In Nigeria, women supply 70 per cent of agricultural labour; 50 per cent of animal husbandry related activities and 60 per cent of food processing, yet they are faced with severe constraints, which have not only created gender gap, but also reduced their productivity and contribution to food security.

The challenge is mainly the lack of access to land, seed, water, market, technologies and agricultural resources. This, indeed, has widened the gender gap in the sector.

However, the lack of access to fund seems crucial. The most crucial of the challenges is lack of access to fund. Reports have it that female farmers lacked access to government’s support – agricultural loans and grants, a development that has inadvertently hampered the goal of addressing food insecurity in the country.

The Chief Executive Officer, Oreka Farms Limited, Obafemi Owode Local Council, Ogun State, Bose Ruth Suberu, who described lack of access to finance as an impediment negatively impacting their productivity, said the loans, grants and other incentives are mostly shared among the government officials who allegedly present fake names of farmers.

She said: “In some cases only the big farms benefit from such because they want pictures to show the world that they are doing it right. Just like other industries, inequality also exists in our profession too, as such before a woman gets a benefit, multiple men have benefitted.
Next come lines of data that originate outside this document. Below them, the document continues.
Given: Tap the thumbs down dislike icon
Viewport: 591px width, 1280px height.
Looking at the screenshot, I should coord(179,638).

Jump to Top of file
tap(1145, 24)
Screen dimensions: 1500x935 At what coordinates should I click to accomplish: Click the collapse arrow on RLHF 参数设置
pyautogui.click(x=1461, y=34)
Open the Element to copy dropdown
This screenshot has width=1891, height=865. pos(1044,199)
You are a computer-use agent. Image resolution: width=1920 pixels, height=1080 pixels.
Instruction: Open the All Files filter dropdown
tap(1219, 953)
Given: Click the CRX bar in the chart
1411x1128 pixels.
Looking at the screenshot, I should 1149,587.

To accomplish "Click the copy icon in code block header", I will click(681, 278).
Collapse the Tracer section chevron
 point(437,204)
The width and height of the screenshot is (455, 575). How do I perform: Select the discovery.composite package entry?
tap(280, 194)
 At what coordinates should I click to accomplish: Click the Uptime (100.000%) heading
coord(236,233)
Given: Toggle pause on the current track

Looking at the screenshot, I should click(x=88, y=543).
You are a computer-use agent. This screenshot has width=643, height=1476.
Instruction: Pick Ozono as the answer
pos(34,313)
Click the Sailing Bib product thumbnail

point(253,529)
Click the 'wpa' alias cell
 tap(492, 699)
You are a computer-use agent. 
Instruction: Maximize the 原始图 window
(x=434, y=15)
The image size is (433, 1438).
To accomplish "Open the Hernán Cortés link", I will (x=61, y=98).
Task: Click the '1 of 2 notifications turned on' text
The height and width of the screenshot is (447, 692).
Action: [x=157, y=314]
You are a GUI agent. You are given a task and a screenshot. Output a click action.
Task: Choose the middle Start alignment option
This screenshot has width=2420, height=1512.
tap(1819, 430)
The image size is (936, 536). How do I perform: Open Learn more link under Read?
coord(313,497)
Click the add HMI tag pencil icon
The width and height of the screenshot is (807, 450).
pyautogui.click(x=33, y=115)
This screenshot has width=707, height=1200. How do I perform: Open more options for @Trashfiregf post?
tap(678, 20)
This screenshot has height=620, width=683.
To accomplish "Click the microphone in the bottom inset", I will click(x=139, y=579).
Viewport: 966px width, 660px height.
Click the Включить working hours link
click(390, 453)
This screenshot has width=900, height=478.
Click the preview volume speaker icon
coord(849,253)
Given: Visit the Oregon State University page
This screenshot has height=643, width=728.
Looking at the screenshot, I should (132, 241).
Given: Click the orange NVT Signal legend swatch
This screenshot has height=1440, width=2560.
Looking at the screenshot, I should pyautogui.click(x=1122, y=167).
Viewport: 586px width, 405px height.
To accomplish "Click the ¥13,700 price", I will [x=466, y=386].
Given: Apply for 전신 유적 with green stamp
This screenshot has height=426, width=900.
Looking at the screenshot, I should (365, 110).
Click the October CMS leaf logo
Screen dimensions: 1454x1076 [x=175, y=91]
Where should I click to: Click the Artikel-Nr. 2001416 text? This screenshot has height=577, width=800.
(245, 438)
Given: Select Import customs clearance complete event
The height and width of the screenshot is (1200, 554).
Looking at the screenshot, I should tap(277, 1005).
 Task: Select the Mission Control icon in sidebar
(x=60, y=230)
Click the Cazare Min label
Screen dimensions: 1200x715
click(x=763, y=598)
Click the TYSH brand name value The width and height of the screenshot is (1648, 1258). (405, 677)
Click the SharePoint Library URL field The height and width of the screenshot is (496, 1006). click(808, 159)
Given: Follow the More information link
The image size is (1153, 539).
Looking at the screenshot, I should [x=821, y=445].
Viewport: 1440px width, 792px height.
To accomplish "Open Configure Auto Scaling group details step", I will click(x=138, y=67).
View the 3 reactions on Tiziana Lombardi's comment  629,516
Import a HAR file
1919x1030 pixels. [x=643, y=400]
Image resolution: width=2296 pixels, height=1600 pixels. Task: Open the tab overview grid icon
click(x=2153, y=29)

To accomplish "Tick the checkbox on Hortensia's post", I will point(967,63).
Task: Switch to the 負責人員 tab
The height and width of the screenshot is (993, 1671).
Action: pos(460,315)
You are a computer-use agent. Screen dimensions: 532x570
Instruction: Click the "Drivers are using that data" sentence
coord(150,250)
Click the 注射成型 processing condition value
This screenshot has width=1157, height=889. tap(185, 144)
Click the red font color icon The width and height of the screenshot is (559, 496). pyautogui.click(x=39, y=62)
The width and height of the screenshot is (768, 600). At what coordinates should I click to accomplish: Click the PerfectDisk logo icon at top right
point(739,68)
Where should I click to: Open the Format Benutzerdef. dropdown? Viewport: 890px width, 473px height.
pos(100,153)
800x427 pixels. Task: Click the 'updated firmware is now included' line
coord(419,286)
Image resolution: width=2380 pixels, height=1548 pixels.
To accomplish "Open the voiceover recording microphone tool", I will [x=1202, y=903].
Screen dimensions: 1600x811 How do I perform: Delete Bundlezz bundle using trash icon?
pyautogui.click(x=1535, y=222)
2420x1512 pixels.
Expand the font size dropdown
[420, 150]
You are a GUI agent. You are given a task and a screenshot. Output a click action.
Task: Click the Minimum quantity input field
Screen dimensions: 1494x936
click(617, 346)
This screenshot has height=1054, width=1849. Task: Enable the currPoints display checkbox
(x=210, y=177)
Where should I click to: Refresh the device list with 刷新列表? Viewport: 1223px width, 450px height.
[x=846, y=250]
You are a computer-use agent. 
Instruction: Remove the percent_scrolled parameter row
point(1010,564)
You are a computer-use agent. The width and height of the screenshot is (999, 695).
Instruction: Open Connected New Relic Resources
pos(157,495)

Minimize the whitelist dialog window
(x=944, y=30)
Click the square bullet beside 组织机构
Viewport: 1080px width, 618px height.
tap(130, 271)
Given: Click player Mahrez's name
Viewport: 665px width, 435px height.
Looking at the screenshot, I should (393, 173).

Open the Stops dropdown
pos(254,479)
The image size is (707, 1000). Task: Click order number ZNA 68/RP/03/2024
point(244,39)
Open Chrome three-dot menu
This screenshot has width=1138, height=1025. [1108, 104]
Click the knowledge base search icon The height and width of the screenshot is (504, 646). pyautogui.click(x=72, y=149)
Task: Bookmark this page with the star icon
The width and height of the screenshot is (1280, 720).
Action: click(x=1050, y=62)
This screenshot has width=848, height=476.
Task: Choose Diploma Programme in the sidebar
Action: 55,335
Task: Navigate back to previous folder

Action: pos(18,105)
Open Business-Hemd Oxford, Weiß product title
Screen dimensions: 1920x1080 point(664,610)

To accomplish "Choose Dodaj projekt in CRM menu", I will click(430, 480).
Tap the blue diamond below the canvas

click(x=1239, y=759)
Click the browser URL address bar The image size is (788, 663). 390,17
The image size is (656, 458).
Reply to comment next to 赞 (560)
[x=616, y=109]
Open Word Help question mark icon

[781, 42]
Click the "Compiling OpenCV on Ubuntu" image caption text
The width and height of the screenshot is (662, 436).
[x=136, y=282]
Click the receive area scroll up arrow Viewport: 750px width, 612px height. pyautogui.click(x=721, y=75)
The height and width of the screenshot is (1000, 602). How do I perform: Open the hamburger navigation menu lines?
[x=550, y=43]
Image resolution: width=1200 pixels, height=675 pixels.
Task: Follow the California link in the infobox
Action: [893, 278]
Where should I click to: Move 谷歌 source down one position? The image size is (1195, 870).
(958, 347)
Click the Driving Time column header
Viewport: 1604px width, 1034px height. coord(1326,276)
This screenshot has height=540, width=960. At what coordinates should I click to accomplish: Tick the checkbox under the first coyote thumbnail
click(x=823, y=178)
Funds meant for agriculture are being embezzled. While smallholder farmers work hard to feed the population those who are not farmers have access to the fund to enrich themselves.

“One of the challenges women face in agriculture is access to fund, we work hard to break barriers and compete in a male dominated profession and all efforts to expand keep aborting because we are not able to meet the terms and conditions.”

Suberu said access to land is another serious issue, based on the fact that “in most African culture, it is believed that women are not entitled to inheritance nor have a right to own a land, as such, getting land becomes an issue for a woman farmer.

“Insecurity has made female farmers to abandon their farms and seek refuge in the city and in a profession they have no passion for, women are kidnapped, raped and killed in farms.”

To the Co-founder, Farmvilla Resource Centre, Ago Amodu, Saki East Local Council, Oyo State, Yinka Adesola, the largesse from government most times doesn’t reach female farmers because most sensitive offices are male dominated.

“There is tendency to take care of their gender before the others. Female are considered to be second citizen, hence not factored into those programmes.

“Most female in agriculture cannot till the land by themselves, hence we pay more for the same work men will pay less. Men count it as demeaning working in female owned agribusiness structure. It’s tough getting labourers, even when the female is willing to pay more,” Adesola said.

The owner of Fresh Field Organic Farm, Ibadan, Oyo State, Mrs Olajumoke Awosika, insists the terrain is very unfriendly, challenging and frustrating.

She said: “From our end in the Southwest, we have not really been getting much. From all indications, the agricultural supports are exhausted in the North, that’s the truth. We are not really getting it here.

“For instance, I got approval for the Agri-Business/Small and Medium Enterprise Investment Scheme (AGSMEIS) loan with the Nigeria Incentive-Based Risk Sharing System for Agricultural Lending (NIRSAL), I went through the training, I did every necessary things and N10m was approved for me. I met all the conditions, but by the time they got to us, the handlers told us they are no more disbursing.

“They told us it has to be disbursed from the Central Bank of Nigeria (CBN), later we heard it has to be disbursed through NIRSAL. By the time we got to NIRSAL, what we heard was that the money had been looted. They later called those of us who were yet to receive the loan; I told them I was no longer interested.”